> Data under study:
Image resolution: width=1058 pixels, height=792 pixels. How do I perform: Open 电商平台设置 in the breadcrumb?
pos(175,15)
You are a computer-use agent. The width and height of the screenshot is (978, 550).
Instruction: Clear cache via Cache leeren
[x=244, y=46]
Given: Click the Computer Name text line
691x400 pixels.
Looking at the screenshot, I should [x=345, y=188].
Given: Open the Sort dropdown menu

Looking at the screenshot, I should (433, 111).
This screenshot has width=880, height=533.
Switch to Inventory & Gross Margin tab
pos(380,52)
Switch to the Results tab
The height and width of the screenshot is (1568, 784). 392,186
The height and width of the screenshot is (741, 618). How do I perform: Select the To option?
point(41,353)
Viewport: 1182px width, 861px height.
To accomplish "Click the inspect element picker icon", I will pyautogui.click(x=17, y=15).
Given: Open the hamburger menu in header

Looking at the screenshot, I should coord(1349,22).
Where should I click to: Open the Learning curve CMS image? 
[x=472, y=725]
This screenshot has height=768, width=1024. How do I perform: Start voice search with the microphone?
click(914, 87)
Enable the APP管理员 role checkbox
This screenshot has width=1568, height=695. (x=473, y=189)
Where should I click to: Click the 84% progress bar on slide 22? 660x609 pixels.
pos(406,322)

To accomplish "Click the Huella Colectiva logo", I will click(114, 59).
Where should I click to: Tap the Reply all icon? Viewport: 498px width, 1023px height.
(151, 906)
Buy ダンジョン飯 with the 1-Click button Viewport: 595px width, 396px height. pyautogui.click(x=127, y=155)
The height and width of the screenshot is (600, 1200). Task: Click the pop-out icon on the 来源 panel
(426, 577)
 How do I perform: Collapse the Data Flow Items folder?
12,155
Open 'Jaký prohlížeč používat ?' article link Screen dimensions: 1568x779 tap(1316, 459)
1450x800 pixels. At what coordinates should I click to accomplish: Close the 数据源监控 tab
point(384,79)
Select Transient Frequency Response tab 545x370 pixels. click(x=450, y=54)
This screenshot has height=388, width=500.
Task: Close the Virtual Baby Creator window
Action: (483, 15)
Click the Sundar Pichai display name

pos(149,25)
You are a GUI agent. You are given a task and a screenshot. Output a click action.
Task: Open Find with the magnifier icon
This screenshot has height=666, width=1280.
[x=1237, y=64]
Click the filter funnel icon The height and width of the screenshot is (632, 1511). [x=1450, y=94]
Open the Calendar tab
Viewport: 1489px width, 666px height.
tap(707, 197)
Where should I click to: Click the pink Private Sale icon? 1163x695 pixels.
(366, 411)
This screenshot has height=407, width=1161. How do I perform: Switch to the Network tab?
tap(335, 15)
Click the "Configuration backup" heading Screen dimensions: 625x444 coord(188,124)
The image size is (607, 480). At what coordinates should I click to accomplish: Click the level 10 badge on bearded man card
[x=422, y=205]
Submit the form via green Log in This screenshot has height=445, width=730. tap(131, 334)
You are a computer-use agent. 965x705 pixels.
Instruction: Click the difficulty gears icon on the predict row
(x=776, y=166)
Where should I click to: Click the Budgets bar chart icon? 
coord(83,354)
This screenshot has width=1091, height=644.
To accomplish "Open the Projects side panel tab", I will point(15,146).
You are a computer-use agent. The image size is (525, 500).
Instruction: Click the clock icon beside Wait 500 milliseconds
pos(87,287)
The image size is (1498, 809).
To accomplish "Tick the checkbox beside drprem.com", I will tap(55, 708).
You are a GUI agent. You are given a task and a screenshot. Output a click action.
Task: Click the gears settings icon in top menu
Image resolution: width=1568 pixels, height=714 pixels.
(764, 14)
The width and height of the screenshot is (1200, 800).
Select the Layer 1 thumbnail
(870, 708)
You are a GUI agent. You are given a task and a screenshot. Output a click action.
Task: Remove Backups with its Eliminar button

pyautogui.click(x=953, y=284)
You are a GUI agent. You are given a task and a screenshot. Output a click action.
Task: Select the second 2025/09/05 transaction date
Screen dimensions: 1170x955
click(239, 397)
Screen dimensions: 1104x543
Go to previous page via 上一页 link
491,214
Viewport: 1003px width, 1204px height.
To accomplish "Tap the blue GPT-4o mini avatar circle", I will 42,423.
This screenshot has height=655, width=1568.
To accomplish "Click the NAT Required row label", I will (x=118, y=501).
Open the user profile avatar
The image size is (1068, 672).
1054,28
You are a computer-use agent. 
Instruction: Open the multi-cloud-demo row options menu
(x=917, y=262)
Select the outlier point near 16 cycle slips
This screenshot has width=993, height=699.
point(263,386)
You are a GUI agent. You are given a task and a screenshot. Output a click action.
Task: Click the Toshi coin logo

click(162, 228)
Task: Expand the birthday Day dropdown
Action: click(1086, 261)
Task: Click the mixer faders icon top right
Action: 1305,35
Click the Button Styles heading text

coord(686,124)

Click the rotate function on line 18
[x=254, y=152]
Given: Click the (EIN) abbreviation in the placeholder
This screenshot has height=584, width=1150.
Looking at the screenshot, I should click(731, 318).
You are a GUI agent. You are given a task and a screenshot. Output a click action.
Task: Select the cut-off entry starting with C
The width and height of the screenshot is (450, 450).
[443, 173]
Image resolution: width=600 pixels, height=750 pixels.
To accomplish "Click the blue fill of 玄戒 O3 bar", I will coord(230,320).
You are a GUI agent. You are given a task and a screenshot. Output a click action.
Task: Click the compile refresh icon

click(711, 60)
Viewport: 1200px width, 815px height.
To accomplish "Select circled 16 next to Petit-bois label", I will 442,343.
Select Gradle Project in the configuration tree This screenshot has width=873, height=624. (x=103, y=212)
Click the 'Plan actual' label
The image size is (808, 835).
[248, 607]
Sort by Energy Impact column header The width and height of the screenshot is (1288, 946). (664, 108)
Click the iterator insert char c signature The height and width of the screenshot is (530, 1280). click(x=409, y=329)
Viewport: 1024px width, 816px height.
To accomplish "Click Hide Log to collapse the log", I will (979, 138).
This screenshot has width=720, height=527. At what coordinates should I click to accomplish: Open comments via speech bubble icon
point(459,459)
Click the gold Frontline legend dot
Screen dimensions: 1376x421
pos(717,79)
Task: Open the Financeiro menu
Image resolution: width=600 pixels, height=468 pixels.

> Problem to solve:
Taking the entries above, print exactly the lines starting at the line with "This screenshot has height=584, width=1150." and ending at the line with "Click the gold Frontline legend dot", both included.

> Answer area:
This screenshot has height=584, width=1150.
Looking at the screenshot, I should click(731, 318).
You are a GUI agent. You are given a task and a screenshot. Output a click action.
Task: Select the cut-off entry starting with C
The width and height of the screenshot is (450, 450).
[443, 173]
Image resolution: width=600 pixels, height=750 pixels.
To accomplish "Click the blue fill of 玄戒 O3 bar", I will coord(230,320).
You are a GUI agent. You are given a task and a screenshot. Output a click action.
Task: Click the compile refresh icon

click(711, 60)
Viewport: 1200px width, 815px height.
To accomplish "Select circled 16 next to Petit-bois label", I will 442,343.
Select Gradle Project in the configuration tree This screenshot has width=873, height=624. (x=103, y=212)
Click the 'Plan actual' label
The image size is (808, 835).
[248, 607]
Sort by Energy Impact column header The width and height of the screenshot is (1288, 946). (664, 108)
Click the iterator insert char c signature The height and width of the screenshot is (530, 1280). click(x=409, y=329)
Viewport: 1024px width, 816px height.
To accomplish "Click Hide Log to collapse the log", I will (979, 138).
This screenshot has width=720, height=527. At what coordinates should I click to accomplish: Open comments via speech bubble icon
point(459,459)
Click the gold Frontline legend dot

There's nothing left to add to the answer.